## Assigned task
Give again the lines from the line with "The height and width of the screenshot is (223, 347)." to the last line of the records, exactly and in full. Do not carry over any pictures.

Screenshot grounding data
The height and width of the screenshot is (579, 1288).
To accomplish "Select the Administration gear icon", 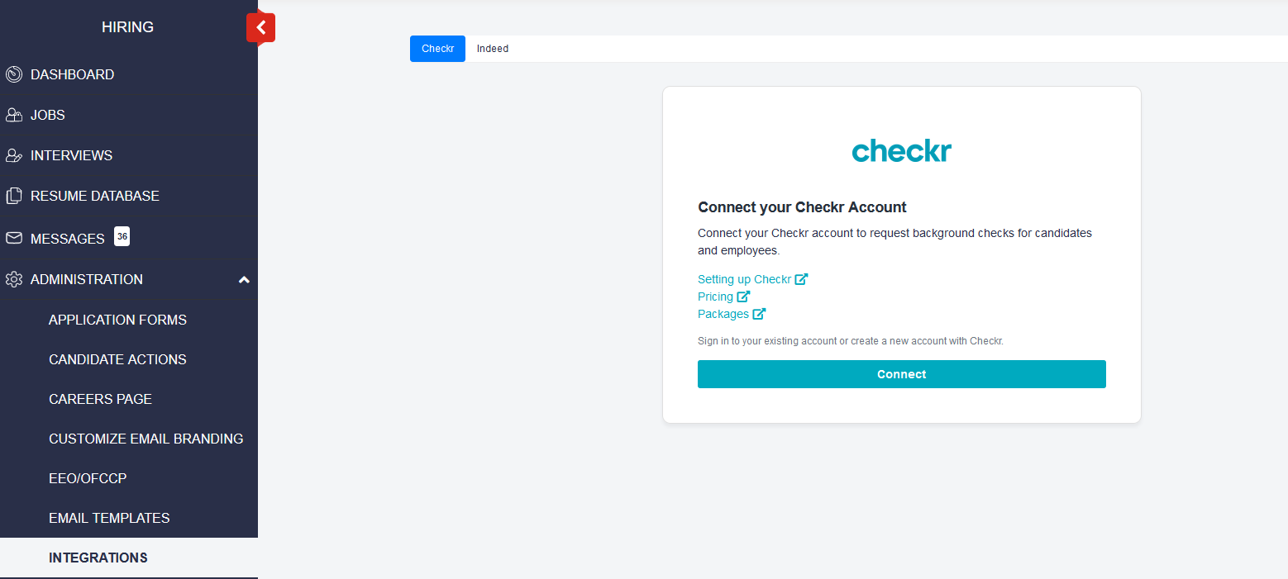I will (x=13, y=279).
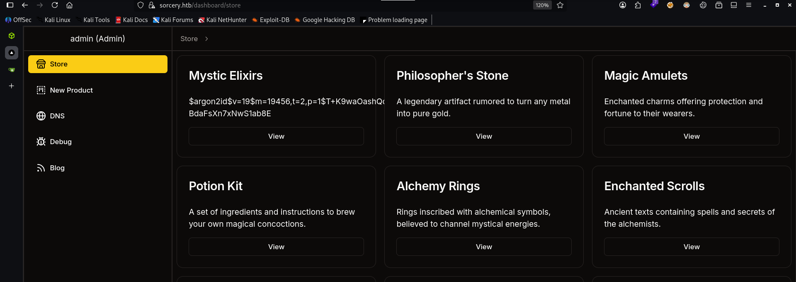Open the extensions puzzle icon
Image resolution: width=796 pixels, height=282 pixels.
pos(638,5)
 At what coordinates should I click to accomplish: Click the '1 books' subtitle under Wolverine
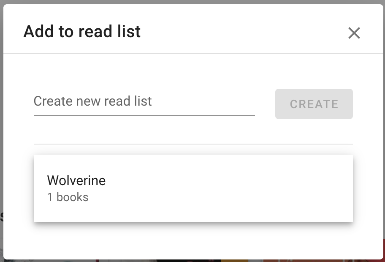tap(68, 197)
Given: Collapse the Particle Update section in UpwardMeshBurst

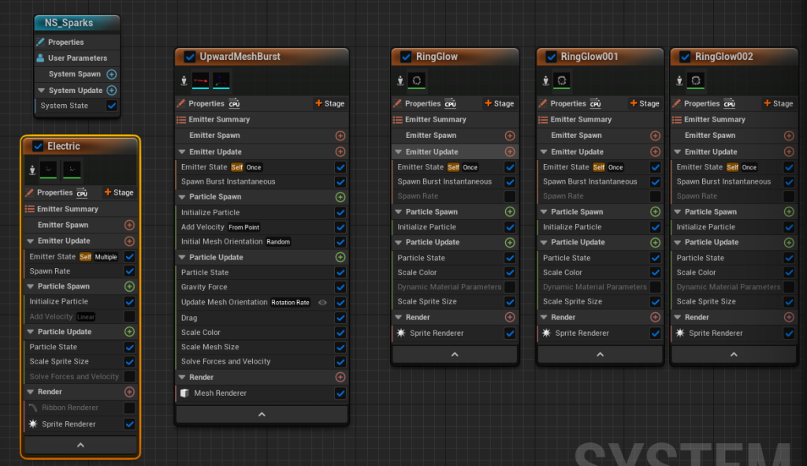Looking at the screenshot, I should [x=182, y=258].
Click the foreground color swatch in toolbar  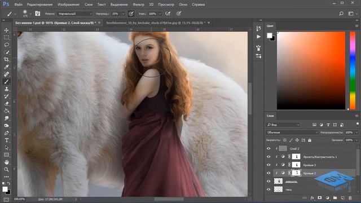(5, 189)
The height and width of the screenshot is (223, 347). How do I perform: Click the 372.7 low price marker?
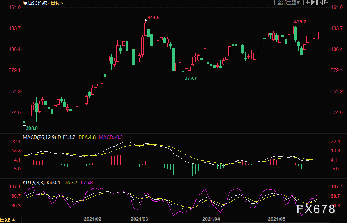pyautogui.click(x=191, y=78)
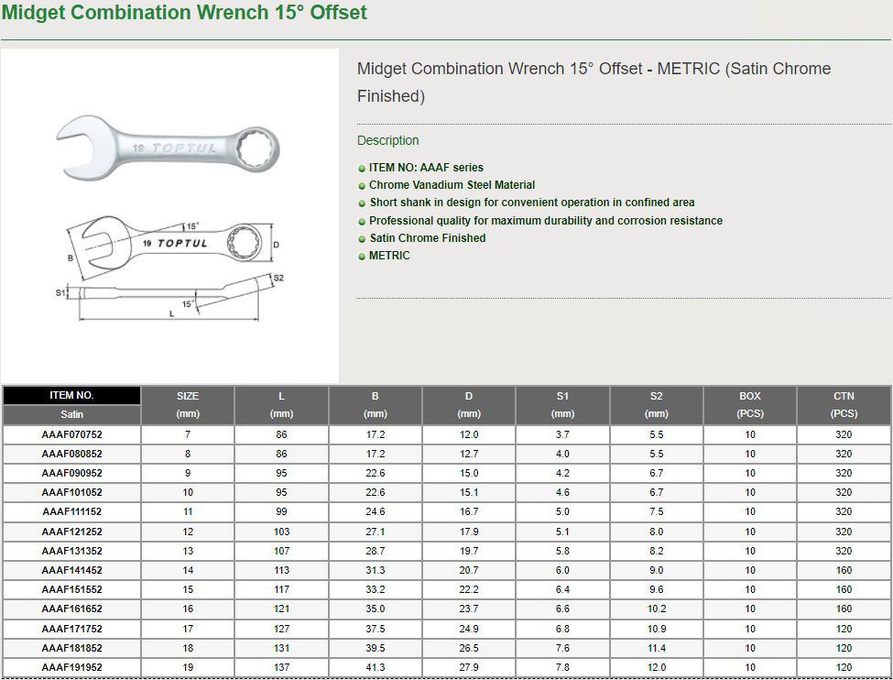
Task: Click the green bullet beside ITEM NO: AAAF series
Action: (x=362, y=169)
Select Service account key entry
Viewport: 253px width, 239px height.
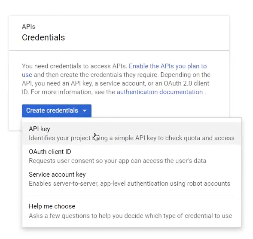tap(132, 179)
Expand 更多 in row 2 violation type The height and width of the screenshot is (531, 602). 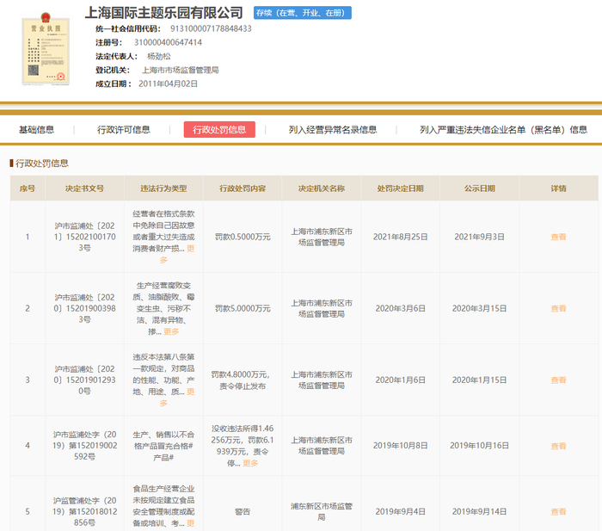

## Task output
The height and width of the screenshot is (223, 347). How do I perform: Click the 372.7 low price marker?
pyautogui.click(x=191, y=78)
Task: Click the green bullet beside ITEM NO: AAAF series
Action: (x=362, y=169)
Select Service account key entry
Viewport: 253px width, 239px height.
tap(132, 179)
Expand 更多 in row 2 violation type The height and width of the screenshot is (531, 602). 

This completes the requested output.